Shell

Shell Tangguhkan Kekhawatiran Pasar dengan Buyback Saham

(Business Lounge – Global News) Shell PLC mengumumkan pembelian kembali saham senilai 3,5 miliar dolar AS menyusul laporan keuangan kuartal pertama yang mengalahkan ekspektasi pasar, menunjukkan kinerja yang solid di tengah ketidakpastian global dan fluktuasi harga energi. Hasil ini merupakan yang pertama sejak perusahaan menggelar acara Capital Markets Day pada bulan Maret, di mana Shell menyatakan komitmennya untuk meningkatkan produksi serta pengembalian bagi pemegang saham selama lima tahun ke depan.

Kinerja kuartalan yang kuat ini sebagian besar didorong oleh segmen gas terintegrasi dan kimia, yang menunjukkan ketahanan terhadap tekanan pasar. Menurut laporan yang dirilis pada Kamis, laba bersih Shell mencapai 7,7 miliar dolar AS untuk periode tersebut, naik dari proyeksi analis yang memperkirakan sekitar 6,5 miliar dolar AS. Ini mencerminkan strategi diversifikasi bisnis yang semakin membuahkan hasil, terutama di tengah transisi energi global yang menuntut efisiensi dan keberlanjutan.
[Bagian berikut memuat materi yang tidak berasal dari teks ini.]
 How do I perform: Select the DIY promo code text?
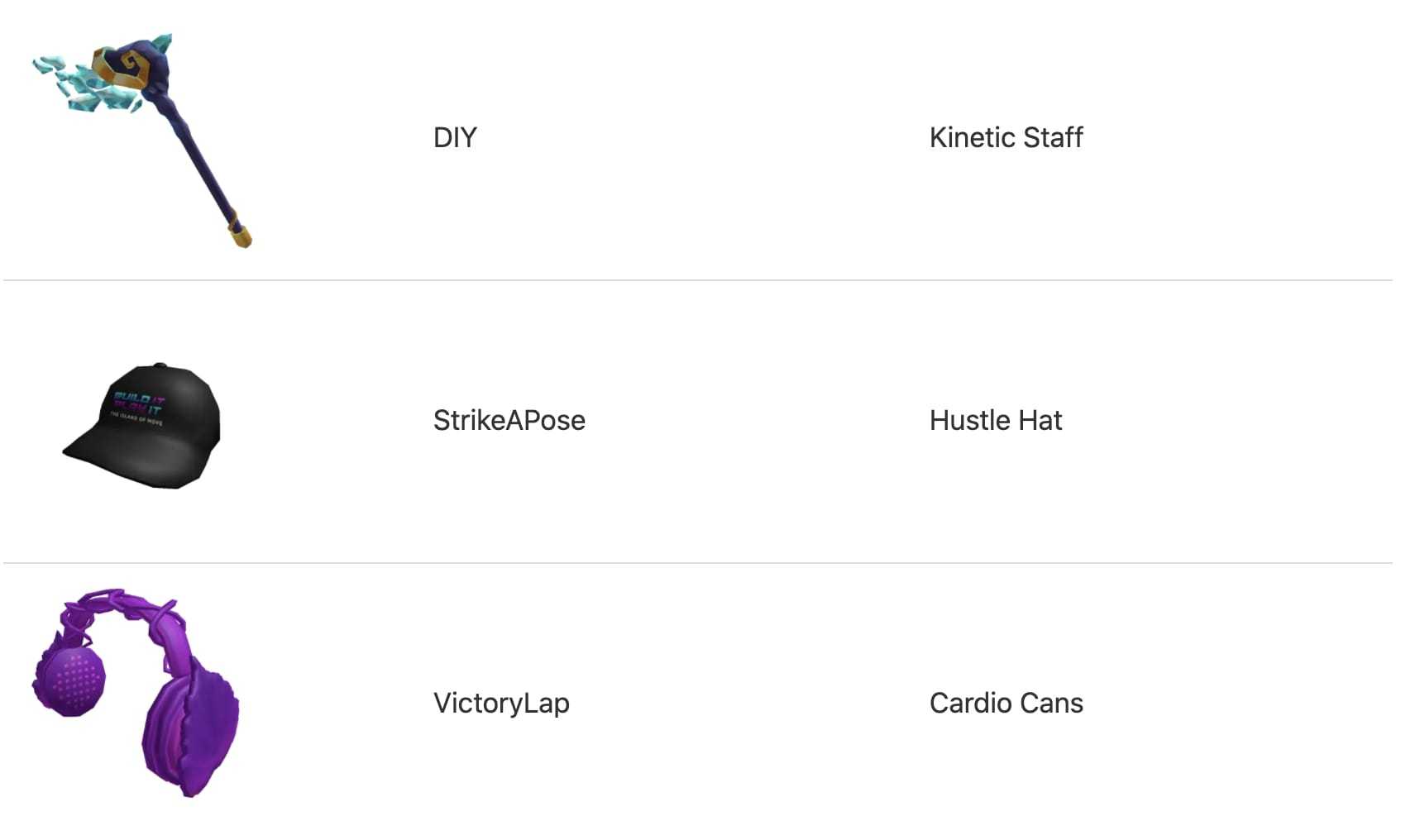point(455,137)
Chief Executive Officer Wael Sawan menyatakan bahwa hasil kuartal ini mencerminkan fokus perusahaan pada disiplin modal, optimalisasi aset, dan pengembalian modal kepada pemegang saham. Ia juga menambahkan bahwa perusahaan tetap waspada terhadap volatilitas pasar energi, terutama setelah ketegangan geopolitik dan kebijakan tarif baru yang memengaruhi harga komoditas.

Meskipun harga minyak mentah global telah mengalami penurunan dari level tertingginya tahun lalu, Shell berhasil mempertahankan profitabilitas berkat manajemen biaya yang ketat dan jaringan distribusi energi yang luas. Selain itu, volume produksi juga meningkat tipis, memperkuat posisi perusahaan dalam menjawab permintaan energi global yang masih kuat, khususnya dari kawasan Asia.
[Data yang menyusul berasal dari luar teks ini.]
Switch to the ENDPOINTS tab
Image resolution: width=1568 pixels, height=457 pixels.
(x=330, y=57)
Program buyback senilai 3,5 miliar dolar AS ini dijadwalkan rampung dalam tiga bulan ke depan dan menjadi bagian dari komitmen Shell untuk mengembalikan setidaknya 30% dari arus kas dari operasi kepada pemegang saham. Sejak tahun lalu, perusahaan telah mengalokasikan sekitar 23 miliar dolar AS untuk buyback dan dividen.

Analis pasar melihat langkah ini sebagai sinyal kepercayaan manajemen terhadap prospek jangka panjang perusahaan, meskipun tantangan tetap ada. Salah satunya adalah ketidakpastian kebijakan lingkungan dari negara-negara maju yang dapat memengaruhi investasi baru di sektor eksplorasi minyak dan gas. Namun demikian, Shell telah menyatakan bahwa mereka tidak akan mengorbankan pertumbuhan jangka panjang demi target iklim yang tidak realistis, sambil tetap mendukung agenda transisi energi secara bertahap.
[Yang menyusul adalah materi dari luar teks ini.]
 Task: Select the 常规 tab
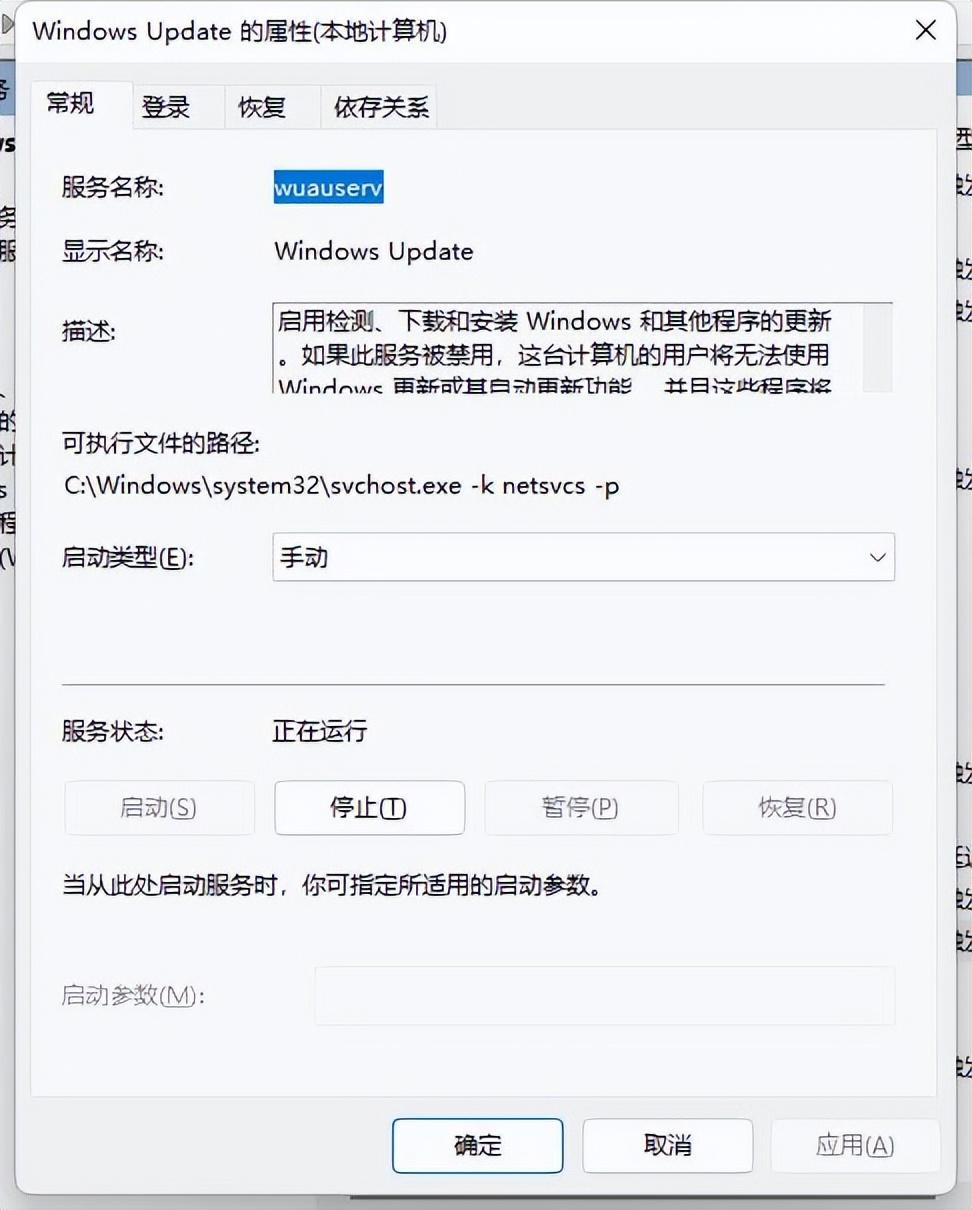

Dengan strategi jangka panjang yang kini lebih terstruktur, Shell menunjukkan bahwa perusahaan energi besar masih memiliki ruang manuver yang luas di tengah perubahan iklim kebijakan dan pasar global. Kinerja kuartalan ini, disertai dengan sinyal kepercayaan melalui program pembelian kembali saham, menjadi penegas bahwa Shell belum kehilangan pijakannya sebagai salah satu raksasa energi dunia.